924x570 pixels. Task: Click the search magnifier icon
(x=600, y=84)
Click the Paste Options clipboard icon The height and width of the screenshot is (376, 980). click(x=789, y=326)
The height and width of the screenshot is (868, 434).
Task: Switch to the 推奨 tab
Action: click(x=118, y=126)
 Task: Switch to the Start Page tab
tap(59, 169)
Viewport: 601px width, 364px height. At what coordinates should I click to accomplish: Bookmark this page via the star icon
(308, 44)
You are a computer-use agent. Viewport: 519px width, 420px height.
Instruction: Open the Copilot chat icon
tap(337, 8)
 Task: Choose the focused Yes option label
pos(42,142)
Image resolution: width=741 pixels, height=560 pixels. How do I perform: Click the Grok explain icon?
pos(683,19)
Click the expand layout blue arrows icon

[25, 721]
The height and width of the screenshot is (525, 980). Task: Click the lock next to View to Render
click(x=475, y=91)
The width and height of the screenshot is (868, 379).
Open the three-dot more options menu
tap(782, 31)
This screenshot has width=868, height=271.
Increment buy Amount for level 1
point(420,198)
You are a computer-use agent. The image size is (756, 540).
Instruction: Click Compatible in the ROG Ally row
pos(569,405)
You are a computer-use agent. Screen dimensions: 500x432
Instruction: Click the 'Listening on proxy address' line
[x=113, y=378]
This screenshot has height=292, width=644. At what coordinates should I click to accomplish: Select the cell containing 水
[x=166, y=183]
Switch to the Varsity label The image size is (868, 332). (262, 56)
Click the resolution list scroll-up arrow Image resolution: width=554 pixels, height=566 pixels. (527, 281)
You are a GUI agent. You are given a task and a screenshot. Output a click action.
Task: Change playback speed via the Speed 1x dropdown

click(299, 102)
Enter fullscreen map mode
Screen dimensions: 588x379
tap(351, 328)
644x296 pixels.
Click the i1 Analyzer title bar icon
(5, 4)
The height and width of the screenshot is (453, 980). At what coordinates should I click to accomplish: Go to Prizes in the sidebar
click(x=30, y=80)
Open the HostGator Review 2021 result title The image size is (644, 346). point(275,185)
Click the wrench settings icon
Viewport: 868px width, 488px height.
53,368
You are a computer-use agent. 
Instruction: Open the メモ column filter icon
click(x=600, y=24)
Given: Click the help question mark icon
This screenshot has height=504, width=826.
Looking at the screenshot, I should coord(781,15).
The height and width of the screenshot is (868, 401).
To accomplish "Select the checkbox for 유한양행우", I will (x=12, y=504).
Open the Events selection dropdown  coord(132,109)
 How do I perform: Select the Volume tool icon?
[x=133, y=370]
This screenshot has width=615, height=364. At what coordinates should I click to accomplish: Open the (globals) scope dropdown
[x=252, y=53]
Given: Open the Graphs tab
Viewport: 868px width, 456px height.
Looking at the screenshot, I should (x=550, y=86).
+++
Requirements: Gather every line of the data above that contains the word "computer" and copy each one out. The match is case-sensitive.

Response below:
You are a computer-use agent. Viewport: 519px width, 420px height.
You are a computer-use agent. The image size is (756, 540).
You are a computer-use agent. Screen dimensions: 500x432
You are a computer-use agent. 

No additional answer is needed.